··· Records shown ···

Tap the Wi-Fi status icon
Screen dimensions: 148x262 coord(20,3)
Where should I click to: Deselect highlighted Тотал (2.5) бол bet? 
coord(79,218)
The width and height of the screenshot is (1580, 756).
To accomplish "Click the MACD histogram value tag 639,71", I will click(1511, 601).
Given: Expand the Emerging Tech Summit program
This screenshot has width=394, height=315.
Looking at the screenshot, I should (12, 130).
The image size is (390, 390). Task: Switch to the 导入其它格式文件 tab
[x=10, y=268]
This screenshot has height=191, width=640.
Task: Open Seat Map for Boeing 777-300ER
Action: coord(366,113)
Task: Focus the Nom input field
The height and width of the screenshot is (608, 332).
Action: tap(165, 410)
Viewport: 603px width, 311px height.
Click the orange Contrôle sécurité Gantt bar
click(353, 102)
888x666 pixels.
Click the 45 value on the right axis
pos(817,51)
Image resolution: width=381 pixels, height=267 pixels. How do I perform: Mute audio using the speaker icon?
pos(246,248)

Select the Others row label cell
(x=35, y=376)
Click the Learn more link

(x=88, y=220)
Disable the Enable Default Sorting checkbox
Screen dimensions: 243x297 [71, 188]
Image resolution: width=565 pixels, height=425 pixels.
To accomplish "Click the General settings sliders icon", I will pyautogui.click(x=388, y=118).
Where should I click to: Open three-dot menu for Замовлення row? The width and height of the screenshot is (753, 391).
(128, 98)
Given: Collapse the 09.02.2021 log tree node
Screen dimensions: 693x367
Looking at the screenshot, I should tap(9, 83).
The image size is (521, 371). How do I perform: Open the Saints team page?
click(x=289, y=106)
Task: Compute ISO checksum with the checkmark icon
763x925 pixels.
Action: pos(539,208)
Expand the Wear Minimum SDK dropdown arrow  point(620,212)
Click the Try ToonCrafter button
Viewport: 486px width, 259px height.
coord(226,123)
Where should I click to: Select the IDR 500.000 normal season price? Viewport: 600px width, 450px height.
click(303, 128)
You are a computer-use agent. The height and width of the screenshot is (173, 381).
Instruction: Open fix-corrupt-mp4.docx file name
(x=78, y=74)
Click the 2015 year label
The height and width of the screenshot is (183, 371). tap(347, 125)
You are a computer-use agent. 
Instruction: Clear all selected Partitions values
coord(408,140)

···

Your objective - Look through the listing above and copy each line where the string "will" occurs.

Solution -
To accomplish "Click the MACD histogram value tag 639,71", I will click(1511, 601).
To accomplish "Click the General settings sliders icon", I will pyautogui.click(x=388, y=118).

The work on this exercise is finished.